#### Exercise prompt
Every record must be retyped as it stands.

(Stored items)
★ ★ ★ ★

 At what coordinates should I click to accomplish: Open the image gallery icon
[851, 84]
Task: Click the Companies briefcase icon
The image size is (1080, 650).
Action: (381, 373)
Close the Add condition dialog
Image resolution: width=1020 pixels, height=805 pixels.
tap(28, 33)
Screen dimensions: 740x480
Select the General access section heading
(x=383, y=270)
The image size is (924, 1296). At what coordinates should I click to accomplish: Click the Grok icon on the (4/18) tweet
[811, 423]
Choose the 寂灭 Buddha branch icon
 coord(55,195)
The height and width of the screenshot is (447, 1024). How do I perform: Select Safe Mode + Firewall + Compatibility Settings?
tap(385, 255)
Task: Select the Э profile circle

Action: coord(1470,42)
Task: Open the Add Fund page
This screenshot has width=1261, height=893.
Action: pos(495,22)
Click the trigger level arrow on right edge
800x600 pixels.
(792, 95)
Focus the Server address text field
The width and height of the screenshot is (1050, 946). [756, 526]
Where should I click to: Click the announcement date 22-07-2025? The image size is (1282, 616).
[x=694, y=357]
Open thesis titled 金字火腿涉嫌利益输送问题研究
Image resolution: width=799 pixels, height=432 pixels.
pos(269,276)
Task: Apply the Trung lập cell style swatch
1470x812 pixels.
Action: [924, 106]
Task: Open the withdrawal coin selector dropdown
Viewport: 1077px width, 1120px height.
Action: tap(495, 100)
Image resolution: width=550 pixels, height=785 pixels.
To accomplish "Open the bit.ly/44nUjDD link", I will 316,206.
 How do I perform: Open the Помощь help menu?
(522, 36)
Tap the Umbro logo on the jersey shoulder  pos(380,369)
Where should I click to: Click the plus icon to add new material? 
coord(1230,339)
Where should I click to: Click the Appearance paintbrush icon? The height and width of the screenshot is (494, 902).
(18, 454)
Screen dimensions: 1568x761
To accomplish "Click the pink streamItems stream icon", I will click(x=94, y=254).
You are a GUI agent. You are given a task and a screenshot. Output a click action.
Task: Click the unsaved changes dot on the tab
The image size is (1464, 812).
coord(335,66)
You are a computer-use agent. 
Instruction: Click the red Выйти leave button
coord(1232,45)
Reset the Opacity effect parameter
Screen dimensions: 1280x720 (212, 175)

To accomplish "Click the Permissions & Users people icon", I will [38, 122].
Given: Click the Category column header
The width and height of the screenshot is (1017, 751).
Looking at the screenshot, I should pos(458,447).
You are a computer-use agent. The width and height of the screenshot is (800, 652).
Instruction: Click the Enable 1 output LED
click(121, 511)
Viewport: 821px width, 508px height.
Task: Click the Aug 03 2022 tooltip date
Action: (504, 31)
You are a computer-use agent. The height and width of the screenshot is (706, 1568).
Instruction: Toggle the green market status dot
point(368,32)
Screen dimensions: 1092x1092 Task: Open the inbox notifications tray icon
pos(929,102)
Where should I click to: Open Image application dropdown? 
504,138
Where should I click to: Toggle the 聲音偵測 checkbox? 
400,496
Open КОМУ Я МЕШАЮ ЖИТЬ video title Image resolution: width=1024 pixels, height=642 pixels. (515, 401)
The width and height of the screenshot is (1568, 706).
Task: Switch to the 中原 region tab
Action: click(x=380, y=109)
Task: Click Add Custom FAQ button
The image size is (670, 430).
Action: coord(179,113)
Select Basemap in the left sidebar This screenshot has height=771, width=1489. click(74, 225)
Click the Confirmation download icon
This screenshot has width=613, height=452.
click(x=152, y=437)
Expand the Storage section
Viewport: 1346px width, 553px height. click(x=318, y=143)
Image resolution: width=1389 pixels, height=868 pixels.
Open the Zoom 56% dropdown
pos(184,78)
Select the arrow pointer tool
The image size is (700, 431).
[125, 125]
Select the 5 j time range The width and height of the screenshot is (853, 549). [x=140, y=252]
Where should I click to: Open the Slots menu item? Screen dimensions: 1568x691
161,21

★ ★ ★ ★

#### Task solution
 At what coordinates should I click to accomplish: Open the image gallery icon
[851, 84]
Task: Click the Companies briefcase icon
The image size is (1080, 650).
Action: (381, 373)
Close the Add condition dialog
Image resolution: width=1020 pixels, height=805 pixels.
tap(28, 33)
Screen dimensions: 740x480
Select the General access section heading
(x=383, y=270)
The image size is (924, 1296). At what coordinates should I click to accomplish: Click the Grok icon on the (4/18) tweet
[811, 423]
Choose the 寂灭 Buddha branch icon
 coord(55,195)
The height and width of the screenshot is (447, 1024). How do I perform: Select Safe Mode + Firewall + Compatibility Settings?
tap(385, 255)
Task: Select the Э profile circle

Action: coord(1470,42)
Task: Open the Add Fund page
This screenshot has width=1261, height=893.
Action: pos(495,22)
Click the trigger level arrow on right edge
800x600 pixels.
(792, 95)
Focus the Server address text field
The width and height of the screenshot is (1050, 946). [756, 526]
Where should I click to: Click the announcement date 22-07-2025? The image size is (1282, 616).
[x=694, y=357]
Open thesis titled 金字火腿涉嫌利益输送问题研究
Image resolution: width=799 pixels, height=432 pixels.
pos(269,276)
Task: Apply the Trung lập cell style swatch
1470x812 pixels.
Action: [924, 106]
Task: Open the withdrawal coin selector dropdown
Viewport: 1077px width, 1120px height.
Action: tap(495, 100)
Image resolution: width=550 pixels, height=785 pixels.
To accomplish "Open the bit.ly/44nUjDD link", I will 316,206.
 How do I perform: Open the Помощь help menu?
(522, 36)
Tap the Umbro logo on the jersey shoulder  pos(380,369)
Where should I click to: Click the plus icon to add new material? 
coord(1230,339)
Where should I click to: Click the Appearance paintbrush icon? The height and width of the screenshot is (494, 902).
(18, 454)
Screen dimensions: 1568x761
To accomplish "Click the pink streamItems stream icon", I will click(x=94, y=254).
You are a GUI agent. You are given a task and a screenshot. Output a click action.
Task: Click the unsaved changes dot on the tab
The image size is (1464, 812).
coord(335,66)
You are a computer-use agent. 
Instruction: Click the red Выйти leave button
coord(1232,45)
Reset the Opacity effect parameter
Screen dimensions: 1280x720 (212, 175)

To accomplish "Click the Permissions & Users people icon", I will [38, 122].
Given: Click the Category column header
The width and height of the screenshot is (1017, 751).
Looking at the screenshot, I should pos(458,447).
You are a computer-use agent. The width and height of the screenshot is (800, 652).
Instruction: Click the Enable 1 output LED
click(121, 511)
Viewport: 821px width, 508px height.
Task: Click the Aug 03 2022 tooltip date
Action: (504, 31)
You are a computer-use agent. The height and width of the screenshot is (706, 1568).
Instruction: Toggle the green market status dot
point(368,32)
Screen dimensions: 1092x1092 Task: Open the inbox notifications tray icon
pos(929,102)
Where should I click to: Open Image application dropdown? 
504,138
Where should I click to: Toggle the 聲音偵測 checkbox? 
400,496
Open КОМУ Я МЕШАЮ ЖИТЬ video title Image resolution: width=1024 pixels, height=642 pixels. (515, 401)
The width and height of the screenshot is (1568, 706).
Task: Switch to the 中原 region tab
Action: click(x=380, y=109)
Task: Click Add Custom FAQ button
The image size is (670, 430).
Action: coord(179,113)
Select Basemap in the left sidebar This screenshot has height=771, width=1489. click(74, 225)
Click the Confirmation download icon
This screenshot has width=613, height=452.
click(x=152, y=437)
Expand the Storage section
Viewport: 1346px width, 553px height. click(x=318, y=143)
Image resolution: width=1389 pixels, height=868 pixels.
Open the Zoom 56% dropdown
pos(184,78)
Select the arrow pointer tool
The image size is (700, 431).
[125, 125]
Select the 5 j time range The width and height of the screenshot is (853, 549). [x=140, y=252]
Where should I click to: Open the Slots menu item? Screen dimensions: 1568x691
161,21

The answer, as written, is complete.